The moment I started reading JD’s site, I asked myself the same thing. I tried looking for a similar theme or plugin but couldn’t find one, so I wanted to create one myself (I am a software engineer, but not necessarily on the front end).
Sadly, Berkeley Mono is a paid-for font (there’s a free trial license, but that’s not worth relying on since that font version comes with a very limited charset). Moreover, when I asked them if I could use the font (even after buying it) in such a free plugin/theme, they kindly asked me not to do so since their licenses are incompatible with free software packages.
I was also hooked on the frames around the location sections; however, those are not plain CSS but divs with characters, so that might make theme creation a bit more complicated.

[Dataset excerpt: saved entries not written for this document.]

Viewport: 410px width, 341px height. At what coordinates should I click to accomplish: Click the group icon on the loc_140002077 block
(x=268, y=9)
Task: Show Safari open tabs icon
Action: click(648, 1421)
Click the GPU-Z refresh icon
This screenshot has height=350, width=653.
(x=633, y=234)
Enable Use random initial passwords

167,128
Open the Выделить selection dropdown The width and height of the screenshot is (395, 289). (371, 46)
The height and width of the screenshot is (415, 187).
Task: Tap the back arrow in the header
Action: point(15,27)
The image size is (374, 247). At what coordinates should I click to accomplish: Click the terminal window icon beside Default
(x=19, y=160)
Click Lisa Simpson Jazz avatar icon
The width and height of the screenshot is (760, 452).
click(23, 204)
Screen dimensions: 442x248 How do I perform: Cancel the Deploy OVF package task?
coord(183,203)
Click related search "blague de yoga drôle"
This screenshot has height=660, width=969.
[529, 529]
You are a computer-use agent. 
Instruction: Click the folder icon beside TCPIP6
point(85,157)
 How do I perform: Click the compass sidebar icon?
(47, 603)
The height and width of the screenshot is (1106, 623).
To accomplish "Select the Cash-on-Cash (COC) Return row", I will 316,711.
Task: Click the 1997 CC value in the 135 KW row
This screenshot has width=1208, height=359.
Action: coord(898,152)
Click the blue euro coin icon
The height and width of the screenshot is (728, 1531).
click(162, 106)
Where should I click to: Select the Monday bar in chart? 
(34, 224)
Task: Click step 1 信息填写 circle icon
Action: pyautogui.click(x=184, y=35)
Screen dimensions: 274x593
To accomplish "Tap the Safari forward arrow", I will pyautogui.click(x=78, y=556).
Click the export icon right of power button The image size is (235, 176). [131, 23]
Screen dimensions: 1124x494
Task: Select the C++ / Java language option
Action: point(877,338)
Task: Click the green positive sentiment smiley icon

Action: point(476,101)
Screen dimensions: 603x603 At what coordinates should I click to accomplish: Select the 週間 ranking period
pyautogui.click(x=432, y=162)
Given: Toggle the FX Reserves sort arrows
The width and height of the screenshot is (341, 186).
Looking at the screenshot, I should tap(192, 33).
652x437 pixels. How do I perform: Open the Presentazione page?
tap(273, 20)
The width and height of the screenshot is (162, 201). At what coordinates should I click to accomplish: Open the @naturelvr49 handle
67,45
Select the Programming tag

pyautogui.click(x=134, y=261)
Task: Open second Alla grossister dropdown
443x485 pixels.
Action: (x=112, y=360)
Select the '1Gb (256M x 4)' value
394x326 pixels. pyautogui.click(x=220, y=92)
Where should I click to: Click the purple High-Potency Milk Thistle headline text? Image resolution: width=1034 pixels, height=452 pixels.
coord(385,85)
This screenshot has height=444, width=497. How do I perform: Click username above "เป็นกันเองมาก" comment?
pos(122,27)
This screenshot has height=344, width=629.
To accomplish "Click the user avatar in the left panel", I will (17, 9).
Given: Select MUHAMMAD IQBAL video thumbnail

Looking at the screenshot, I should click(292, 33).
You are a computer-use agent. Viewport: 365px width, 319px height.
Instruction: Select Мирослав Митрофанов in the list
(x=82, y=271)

I would still try my hand at a theme, though IBM Plex Mono - Google Fonts looks like a nice replacement font
You sure about this bit? You mean could you use it locally within a theme? I’m pretty sure you can do that — and that’s exactly what the cheaper ‘indie dev’ licence is for.
A different matter if you intend to distribute something, obviously.
Indeed, it’s most likely related to the distribution of a software package embedding the font. Here’s a screenshot with the more relevant part of my exchange with them (for reference?).
Ah sorry I misunderstood your intent to distribute vs. do your own private thing.
I’m probably biased by my own start with Berkeley: I bought the ‘indie dev’ licence and used it as my own VSCode font for a while. Then I upgraded to the next one so I could use it on johnnydecimal.com (a free ‘product), and then Neil kindly upgraded me to the next level so that I could typeset the workbook, which is a commercial product. (This involved email conversations and buy-this-version-and-I’ll-refund-you-this-version; an effort he didn’t need to make.)
He’s been nothing but a gentleman the entire time so if this is what he says, I trust him 100%. At the end of the day he’s someone like me: just ‘one guy’ trying to make a business out of a thing.
Buy his font! And just use it locally. You’ll be happier every day.
Yep, Neil seems like a wonderful guy, and the font instantly hooked me (not to mention it’s quite complete, offering support for many languages, etc.)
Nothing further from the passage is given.